Online Program

Mediation Analysis with Time Failure Outcome and Error Prone Mediator

Ross Prentice, Department of Biostatistics, University of Washington 
*Cheng Zheng, Department of Biostatistics, University of Washington 
Xiao-Hua Andrew Zhou, University of Washington 

Keywords: Causal Inference, Survival, Measurement Error, Regression Calibration, Expected Estimating Equation

Mediation analysis is an important part to understand why an intervention works. Most mediation analysis literature focused on either binary or continuous outcome. Recently, possible ways to define direct and indirect effects for causal mediation analysis with survival outcome is proposed by VanderWeele. However, current methods mainly rely on the assumption of sequential ignorability. We proposed an additive hazard type model for failure time outcome without requirement of sequential ignorability. We estimated causal parameter of interest via inverse censoring probability weighted (IPCW) estimating equation.
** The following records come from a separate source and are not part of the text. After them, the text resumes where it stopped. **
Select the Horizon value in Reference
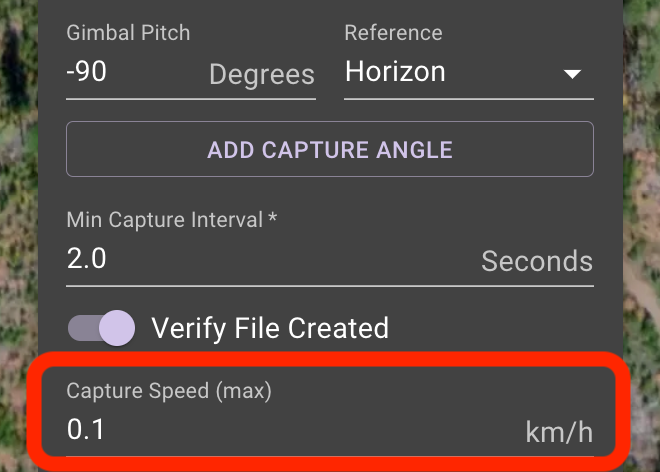Screen dimensions: 660x472 [x=395, y=71]
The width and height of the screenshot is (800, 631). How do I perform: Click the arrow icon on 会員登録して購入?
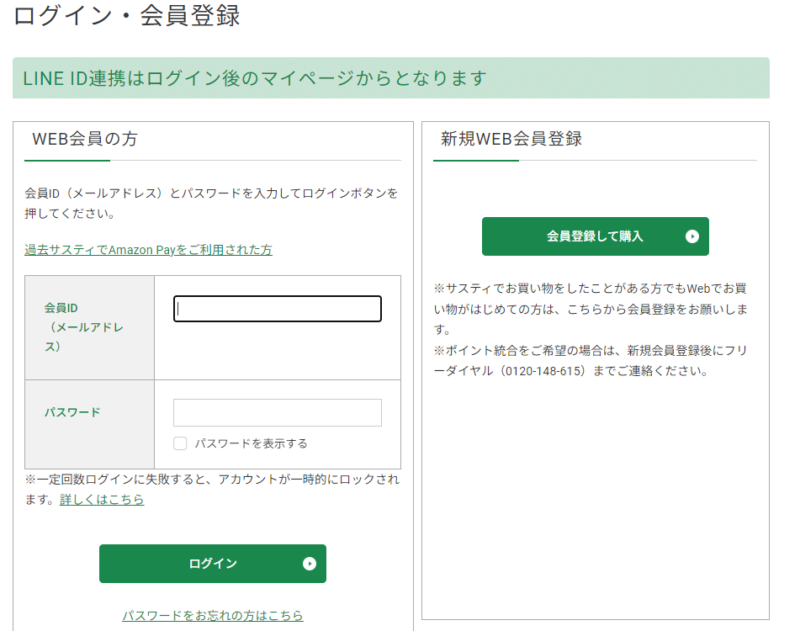691,237

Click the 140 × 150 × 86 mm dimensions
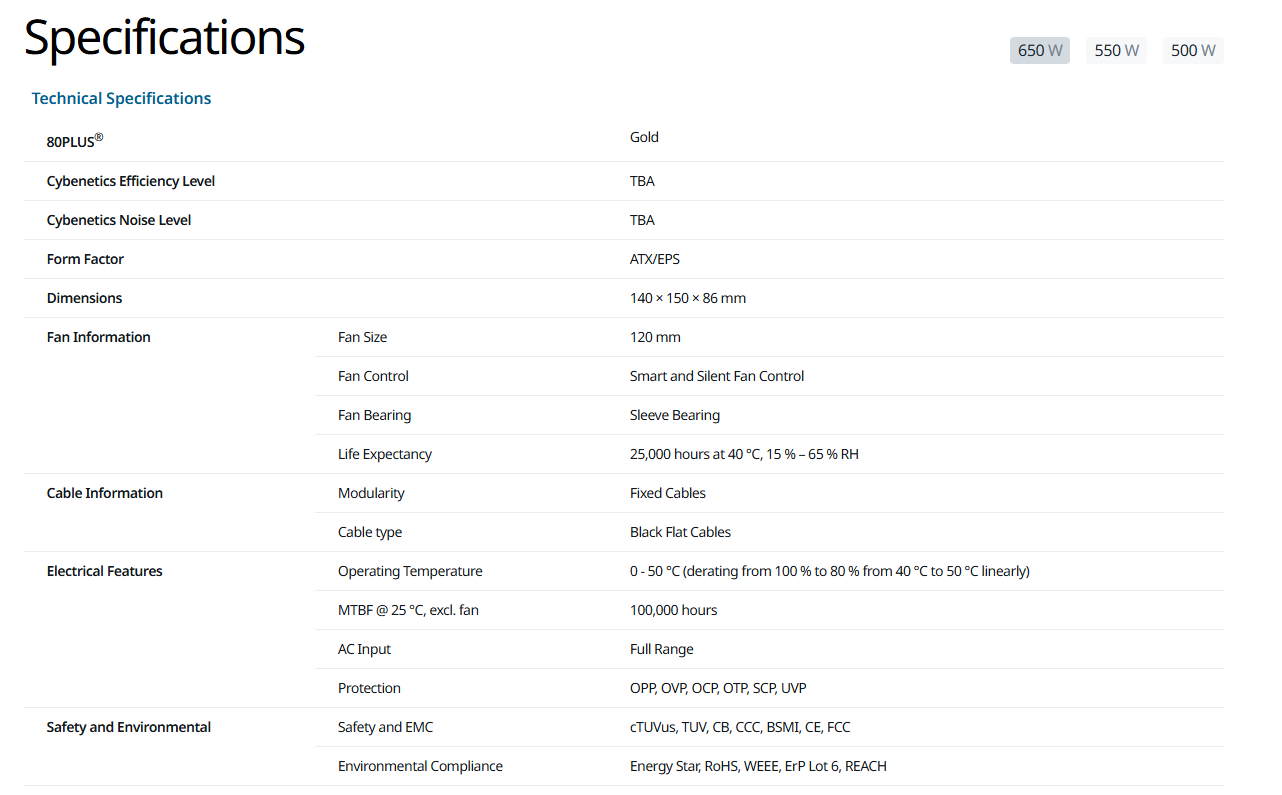(687, 298)
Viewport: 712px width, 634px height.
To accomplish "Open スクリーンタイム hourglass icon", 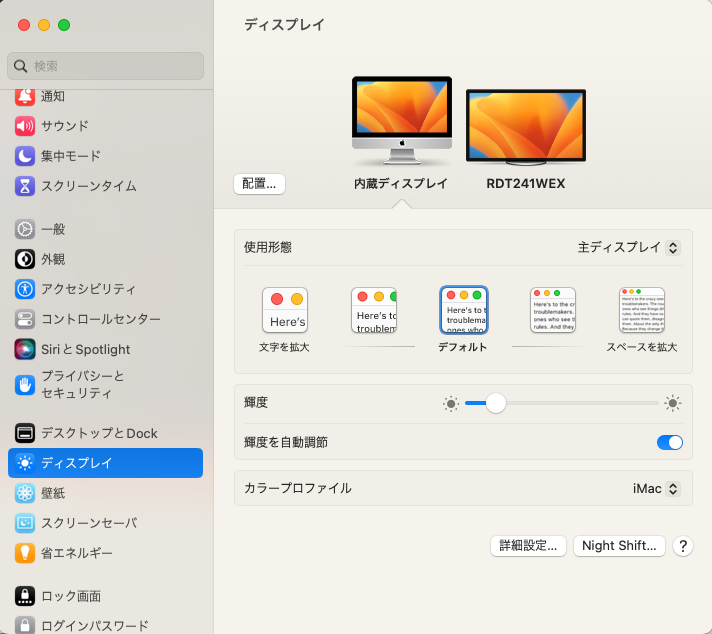I will 25,186.
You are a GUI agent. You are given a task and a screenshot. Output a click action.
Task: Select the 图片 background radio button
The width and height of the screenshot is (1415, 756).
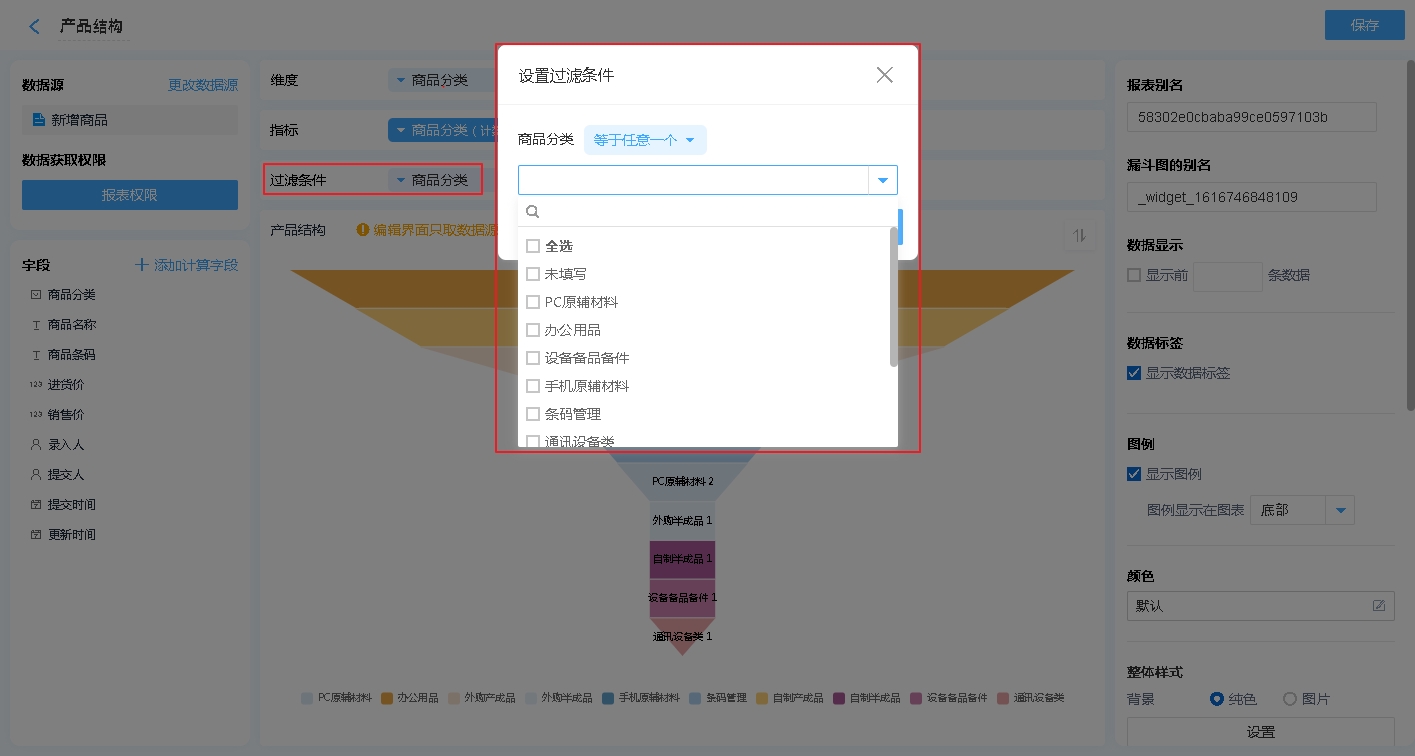[x=1290, y=699]
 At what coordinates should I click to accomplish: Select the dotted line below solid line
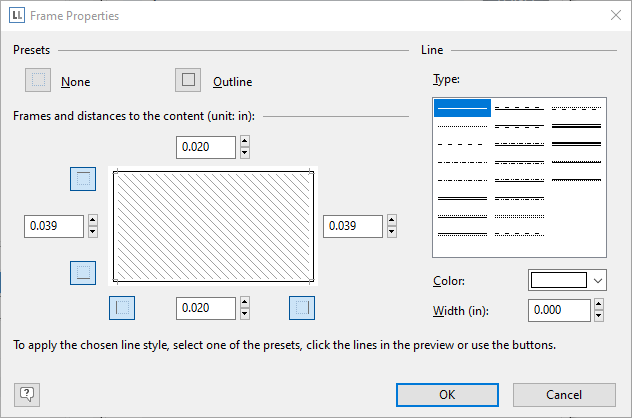tap(461, 126)
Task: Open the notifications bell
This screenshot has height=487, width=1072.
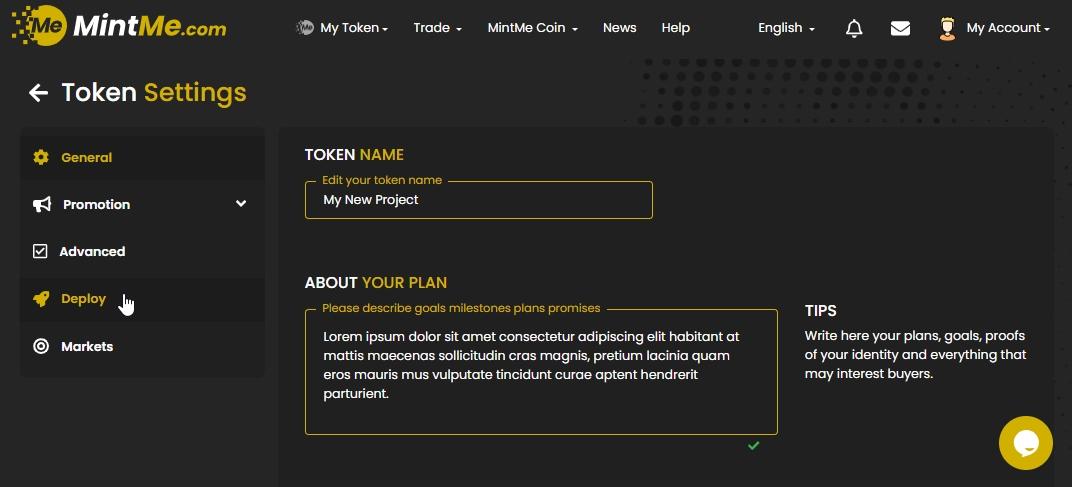Action: (854, 29)
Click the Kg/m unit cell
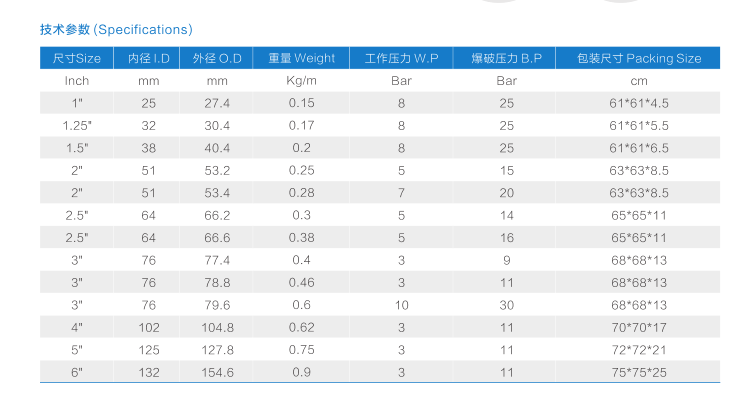The image size is (746, 394). pyautogui.click(x=301, y=80)
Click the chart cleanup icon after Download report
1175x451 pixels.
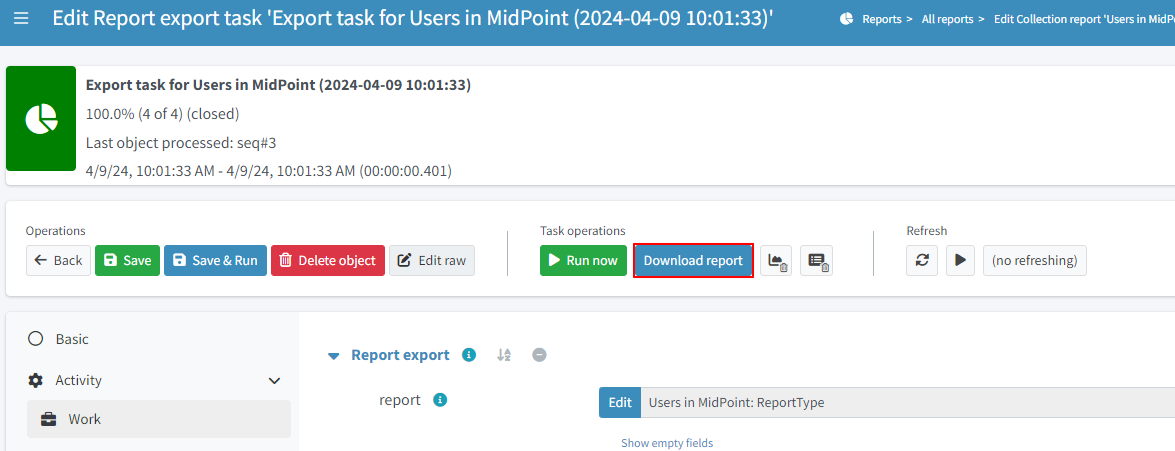pos(776,261)
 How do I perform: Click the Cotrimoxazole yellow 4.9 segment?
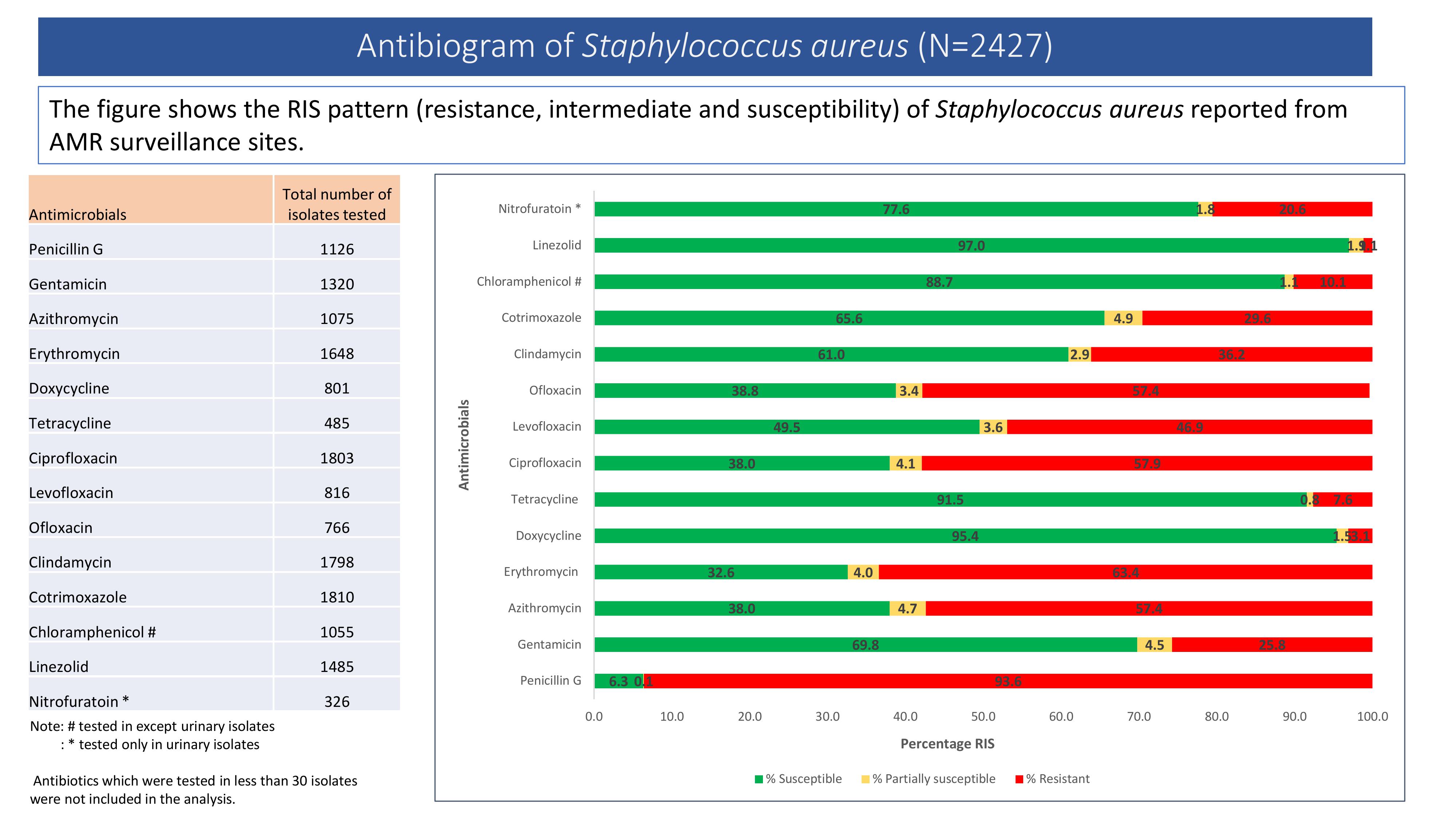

To handle the measurement error in the mediator, we proposed to use either regression calibration or estimated estimating equation technique. The estimators were compared with the regression method assuming sequential ignorability by simulation studies. We applied our method on WHI study to evaluate whether the dietary modification intervention decrease breast cancer risk via decrease total energy consumption measured by food frequency questionnaire (FFQ).